Chansley, also known as Jake Angeli, has become one of the most iconic supporters of former President Donald Trump who took part in the storming of the U.S. Capitol on January 6. During the insurrection, Chansley was captured on video and photographed bare-chested and wearing horns, animal fur and face paint while holding a spear with an American flag.

In a recent interview with CBS News' 60 Minutes Plus, the pro-Trump activist claimed that he and other rioters "were waved in by police officers" as they entered the legislative building.

But Lamberth, who was appointed by President Ronald Reagan, disputed Chansley's claim, citing video footage to counter his remarks.

"Not only is defendant unable to offer evidence substantiating his claim that he was waved into the Capitol, but evidence submitted by the government proves this claim false. A video submitted by the government captures rioters breaking through the windows of the Capitol building," the judge wrote in a 32-page opinion, Law & Crime first reported on Tuesday.

QAnon Shaman
Supporters of President Donald Trump—including, in the center, Jacob Chansley—inside the U.S. Capitol on January 6. SAUL LOEB/AFP/GETTY

"The government's video shows that defendant blatantly lied during his interview with 60 Minutes+ when he said that police officers waved him into the building," he added.

Lamberth described the interview as a "media publicity stunt."

"Such media appearances are undoubtedly conducive to defense counsel's fame. But they are not at all conducive to an argument that the only way defense counsel could privately communicate with his client is if defendant were temporarily released," the judge wrote. "Given defense counsel's decision to use what could have been a confidential videoconference on a media publicity stunt, that argument is so frivolous as to insult the court's intelligence."

Lamberth ruled that Chansley should remain behind bars until his trial.

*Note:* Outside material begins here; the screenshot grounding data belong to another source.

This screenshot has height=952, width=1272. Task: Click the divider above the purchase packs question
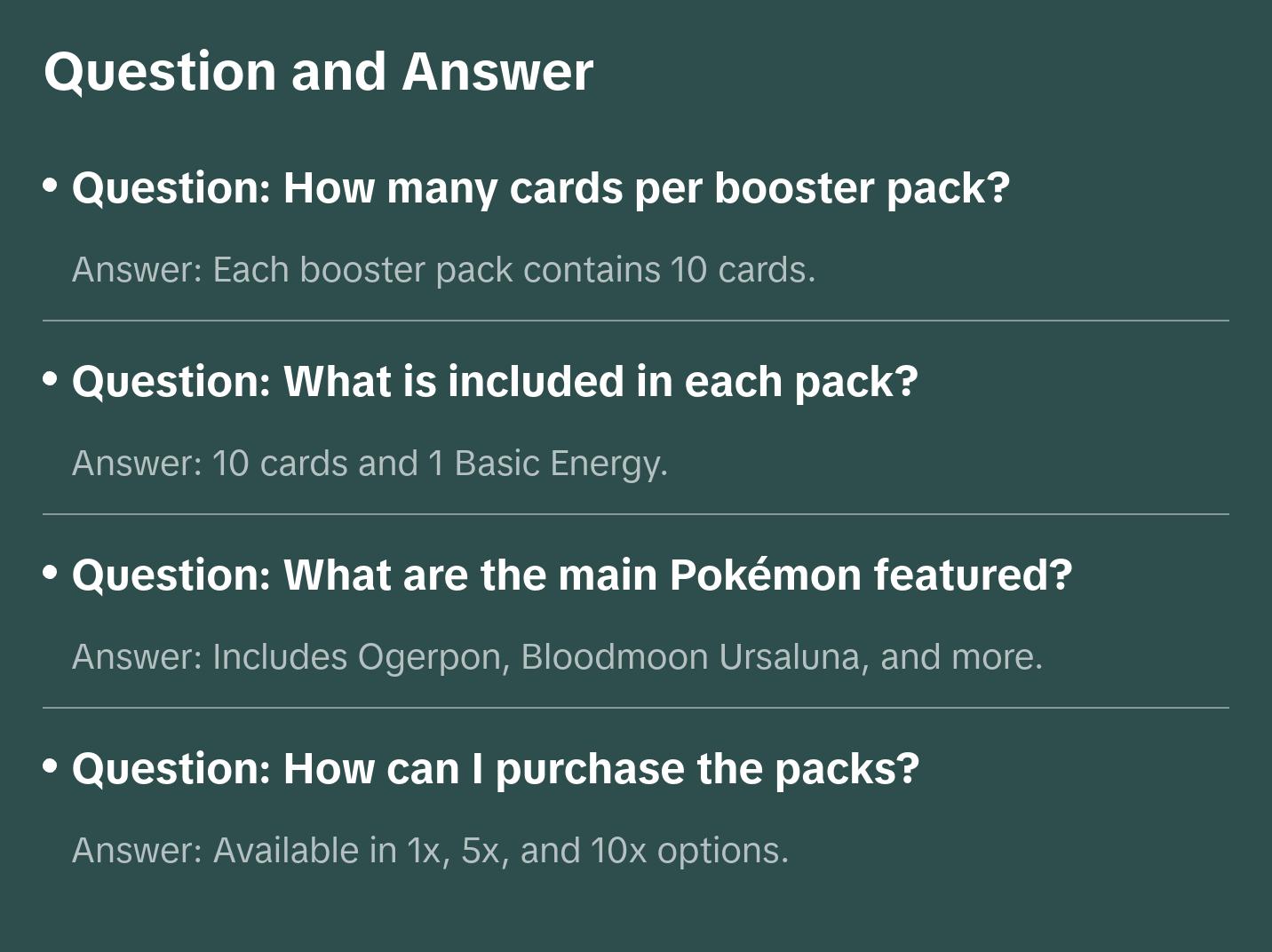[636, 708]
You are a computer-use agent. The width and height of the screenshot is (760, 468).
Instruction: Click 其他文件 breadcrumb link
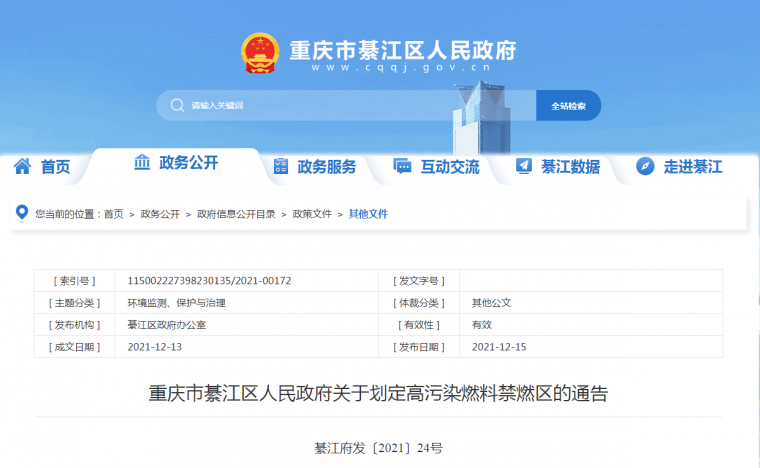(x=368, y=214)
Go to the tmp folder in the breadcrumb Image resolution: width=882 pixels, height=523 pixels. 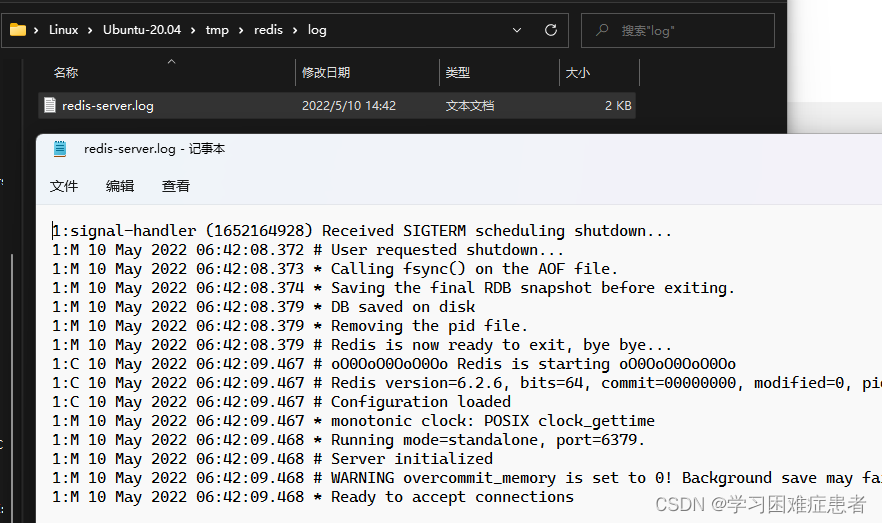(217, 30)
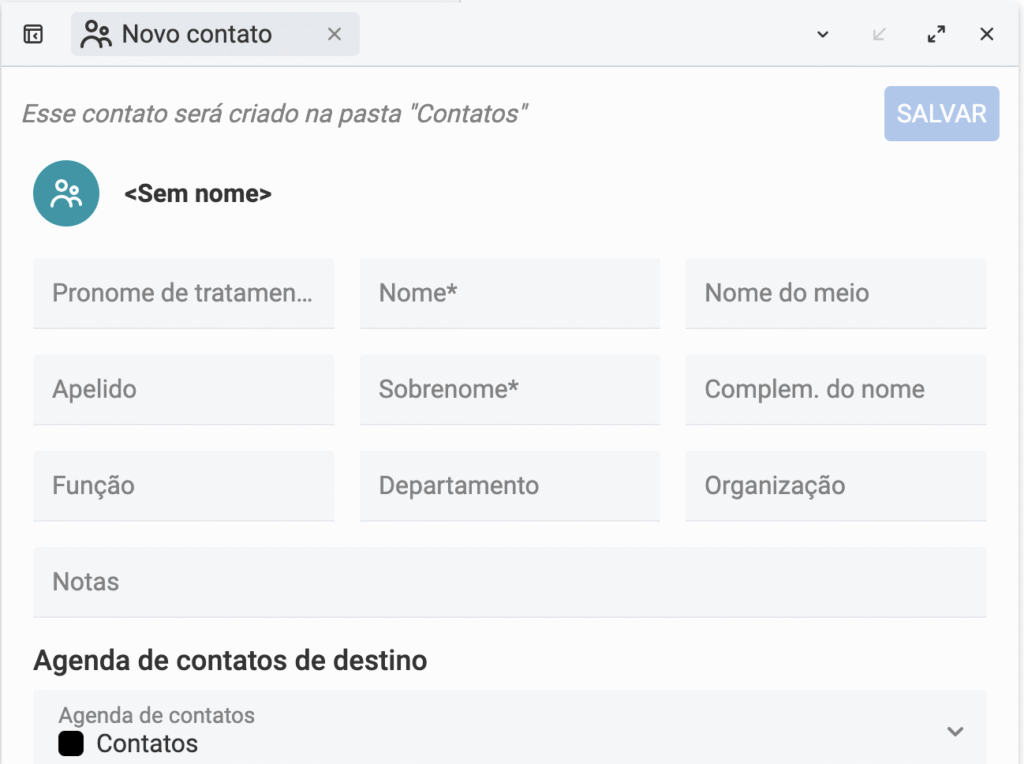Select the Novo contato tab

tap(196, 34)
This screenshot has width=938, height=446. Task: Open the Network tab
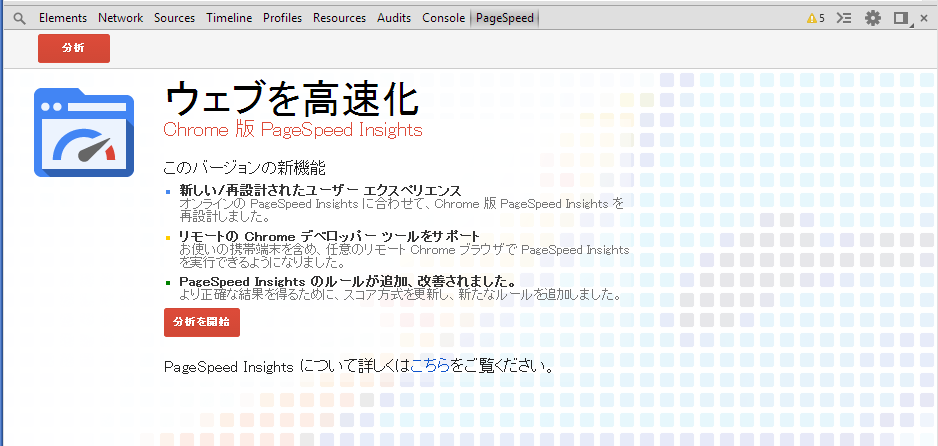120,18
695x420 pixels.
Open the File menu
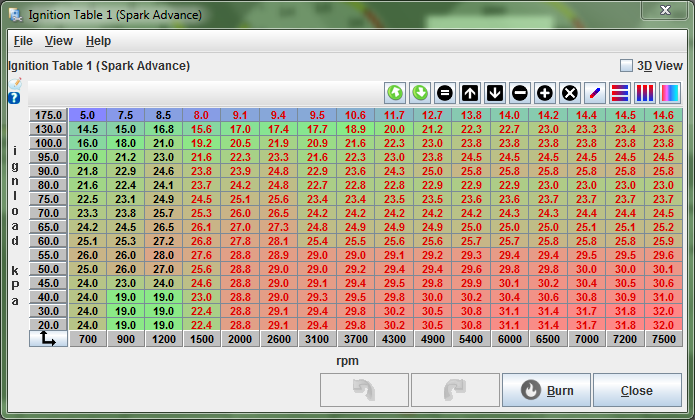point(23,41)
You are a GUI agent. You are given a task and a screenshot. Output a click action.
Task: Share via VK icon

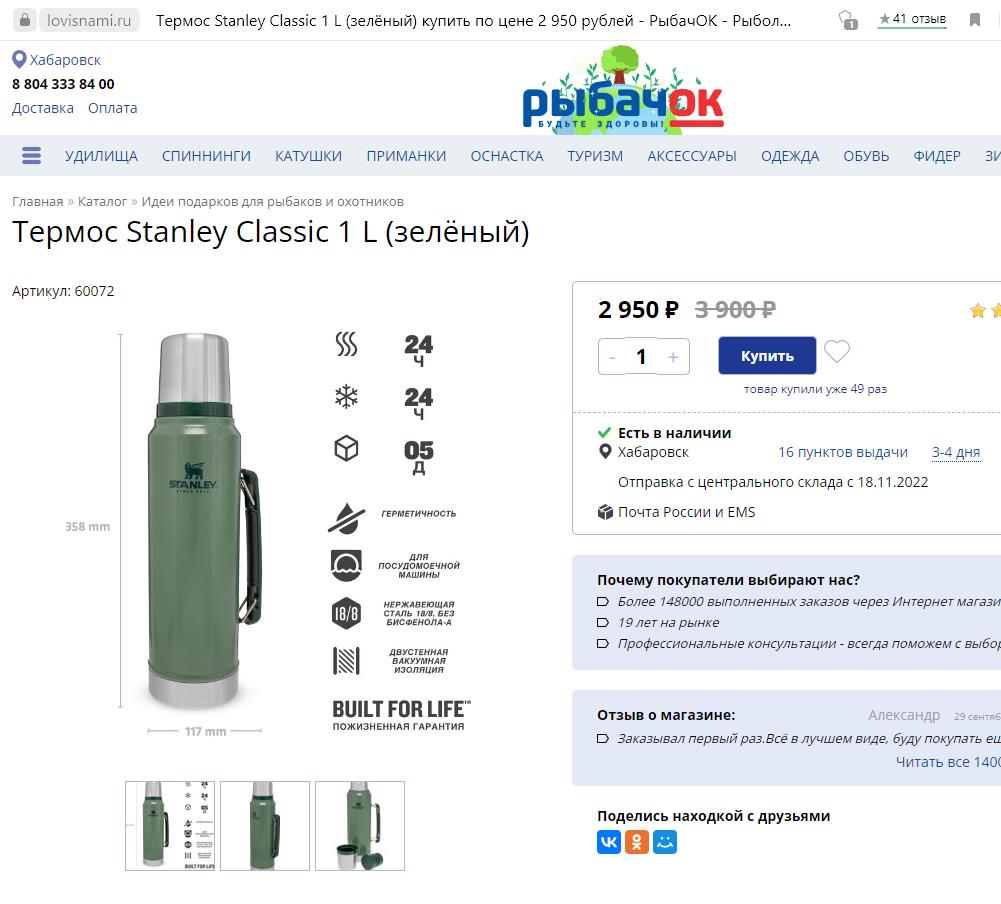pyautogui.click(x=609, y=842)
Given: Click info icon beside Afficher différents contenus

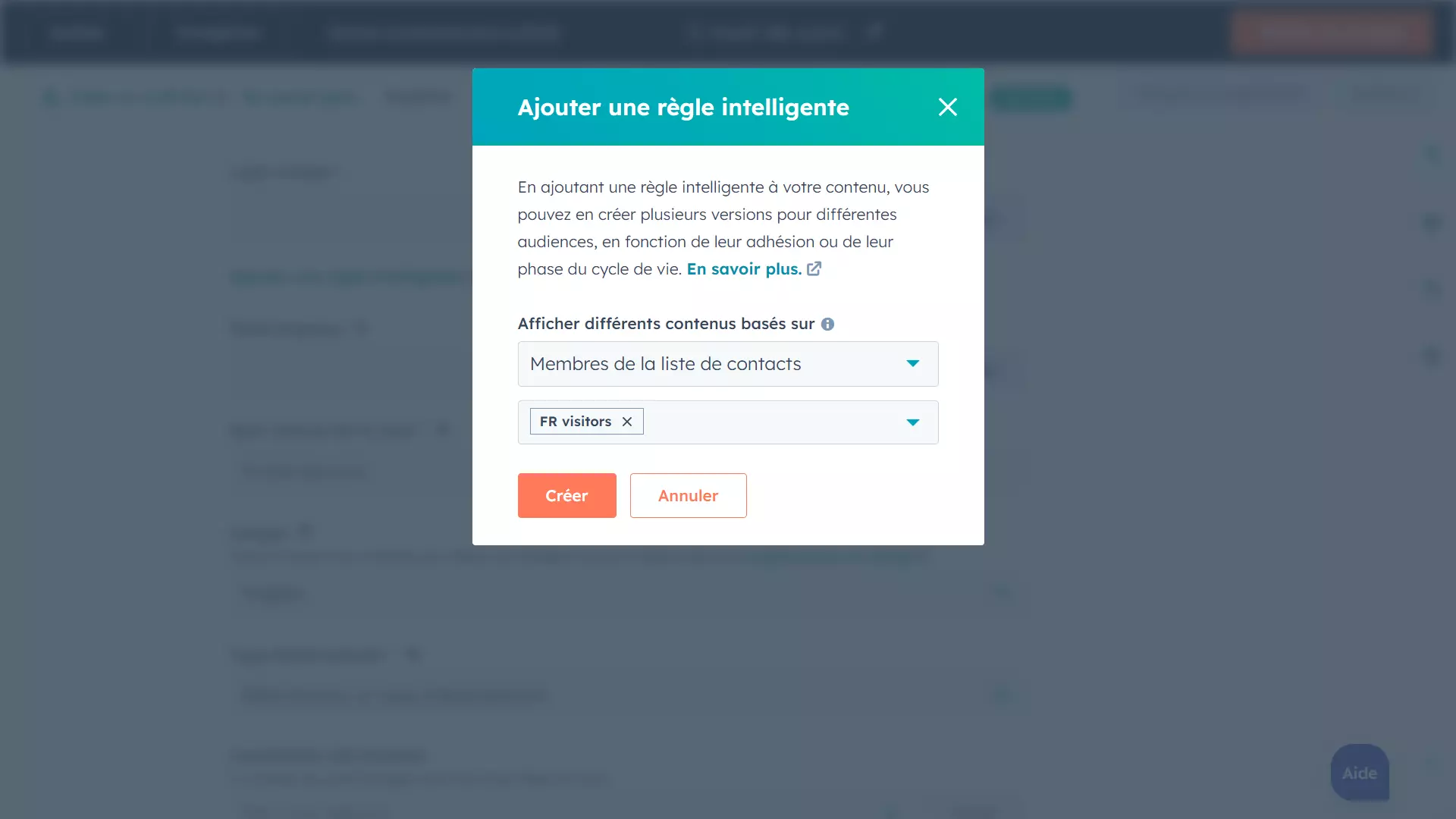Looking at the screenshot, I should point(827,325).
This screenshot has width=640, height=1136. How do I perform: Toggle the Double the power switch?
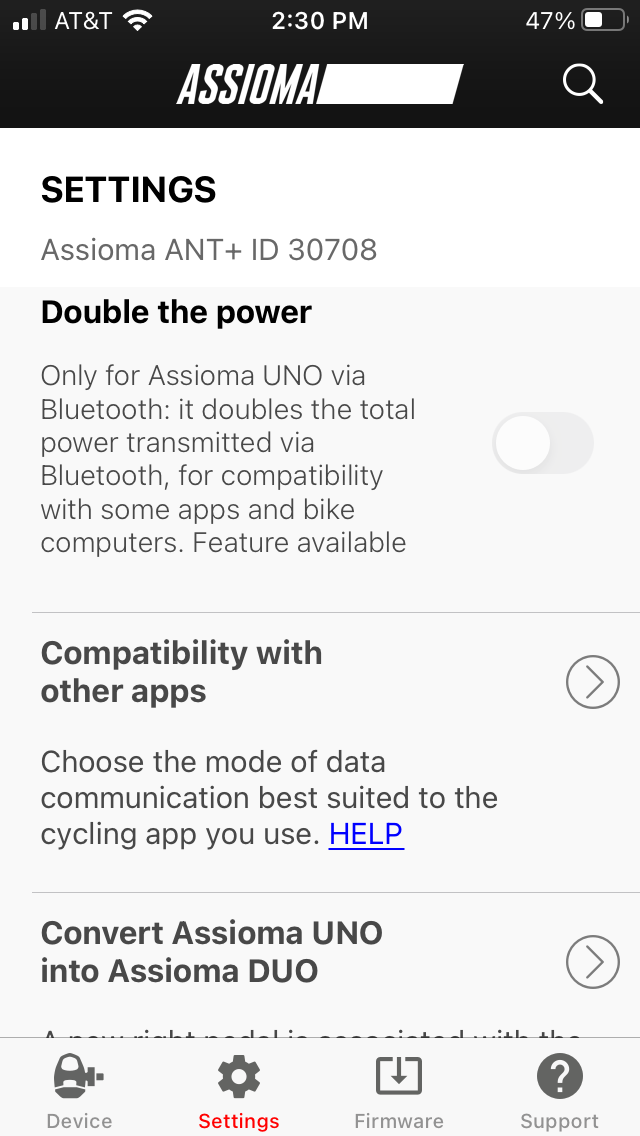tap(542, 443)
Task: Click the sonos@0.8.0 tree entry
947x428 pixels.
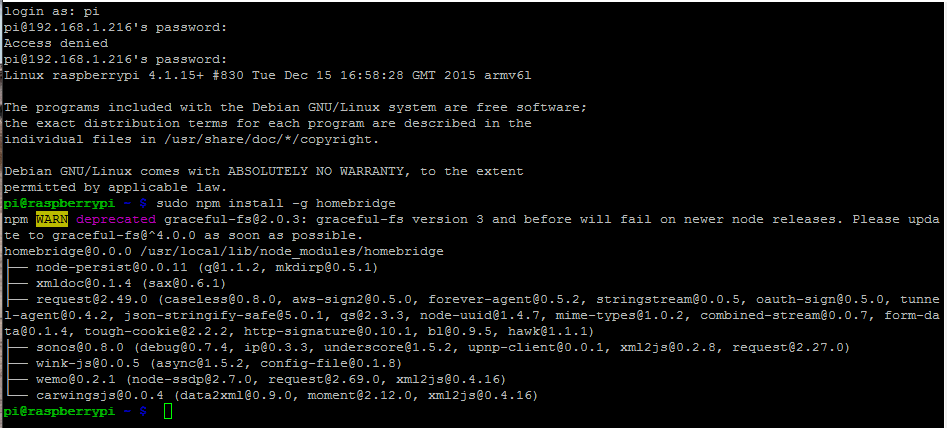Action: [x=80, y=347]
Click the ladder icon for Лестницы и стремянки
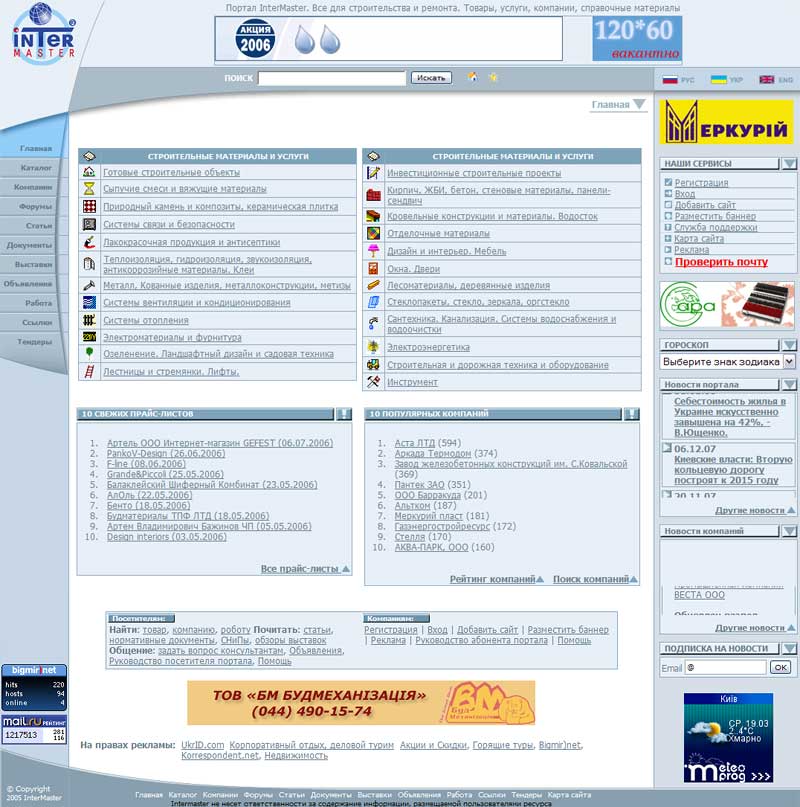This screenshot has height=807, width=800. tap(89, 371)
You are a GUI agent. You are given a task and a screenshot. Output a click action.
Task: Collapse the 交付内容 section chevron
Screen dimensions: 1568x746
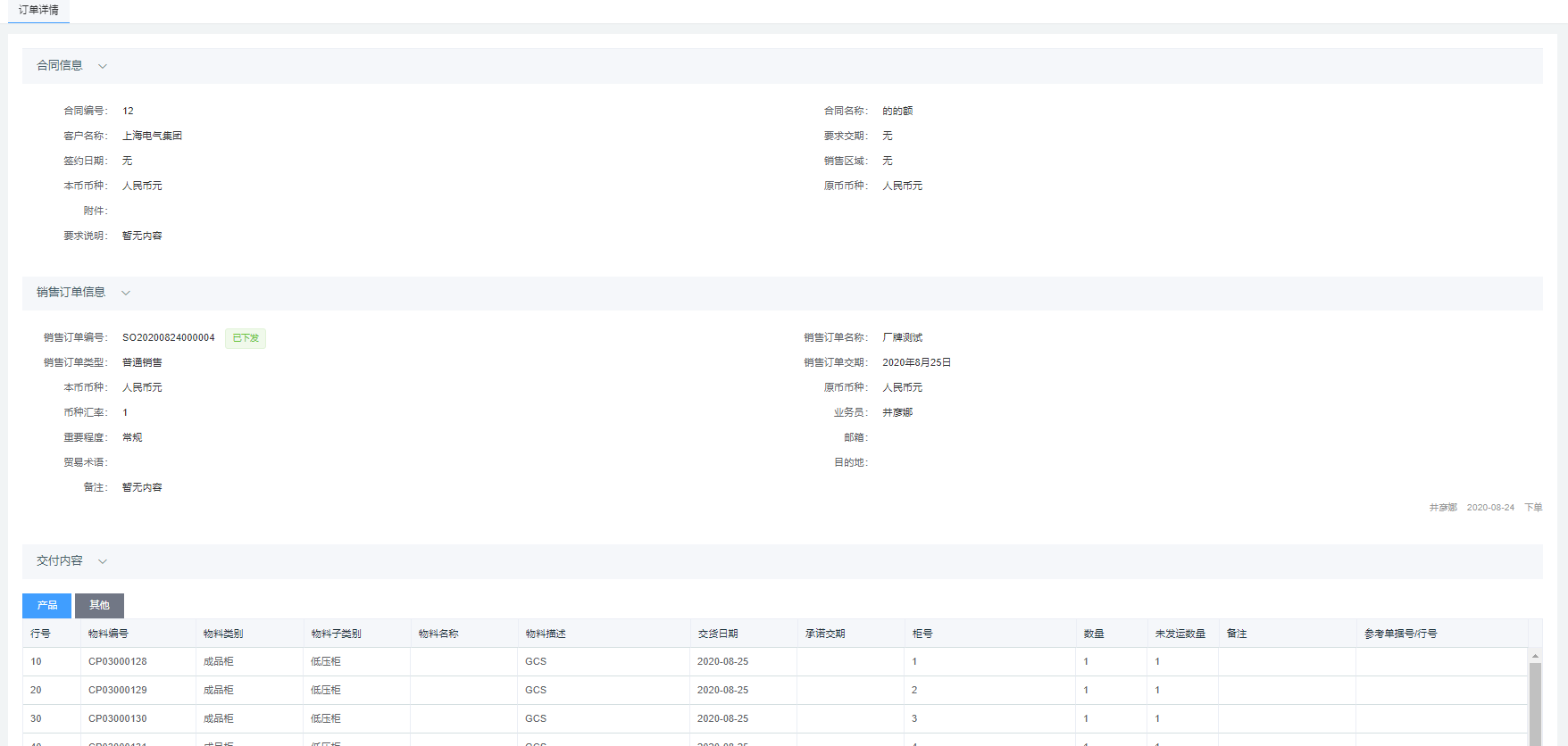pyautogui.click(x=103, y=561)
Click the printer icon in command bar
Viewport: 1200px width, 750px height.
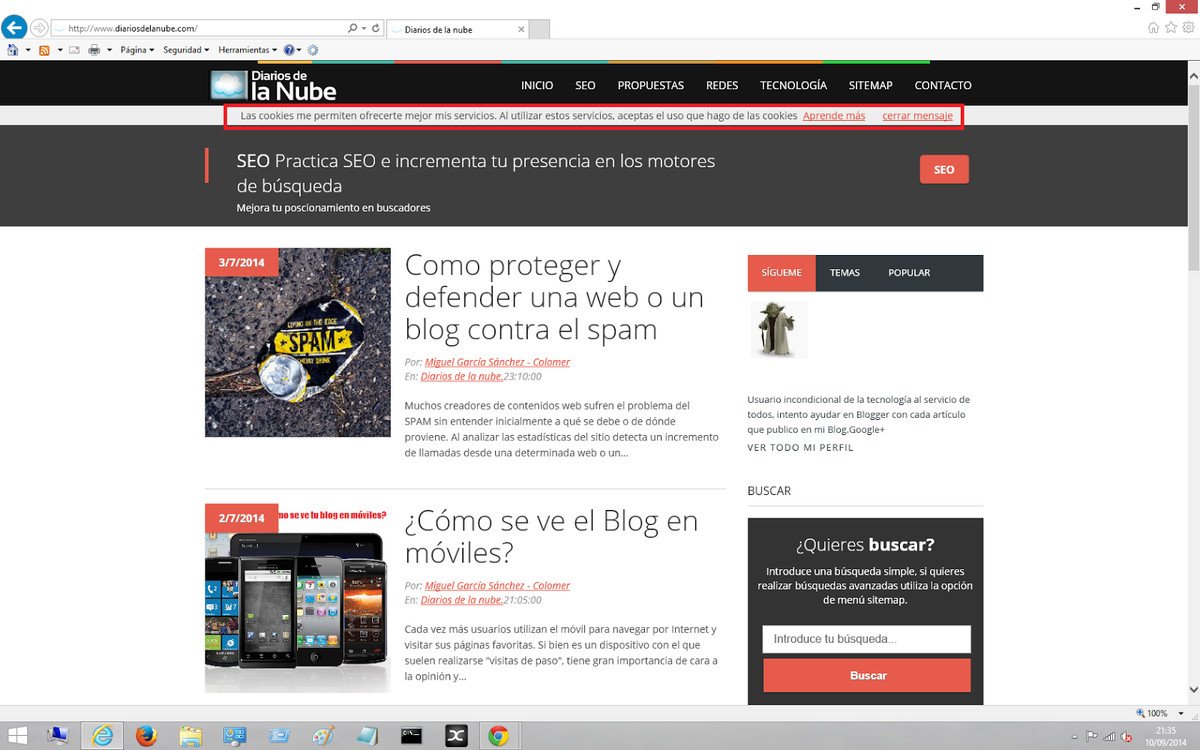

Reached for comment by Newsweek, Chansley's attorney, Albert Watkins, took issue with the way the judge's words were being characterized. "I disagree with your characterization of the judge's order and statements. The court's order was well written and reasoned," Watkins said in an email.

Watkins also forwarded to Newsweek a statement disputing the assessment of the video footage used by the judge and requesting further video evidence from the public.

"Subsequent scrutiny of the video footage...has given rise to the identification of numerous ambiguities, irregularities, inconsistencies, timeline issues and concern about the assertions of the Government about the actions of Mr. Chansley based on the Government's video footage," Watkins said.

"As part of an ongoing forensic evaluation of video footage as it relates to Mr. Chansley, a dedicated email address has been established for the transmittal of any video footage depicting Mr. Chansley on January 6, 2021," he continued.

"It is hopeful that the video footage which is provided will assist both Mr. Chansley and the Government to garner a heightened degree of appreciation for the peaceful and non-violent nature of the Shaman and that which really occurred on January 6," Watkins said.

After already charging some 300 individuals, the FBI continues to hunt for hundreds of additional rioters who demonstrated inside the Capitol. Capitol Police estimate that about 800 people unlawfully entered the legislative building during the violent insurrection.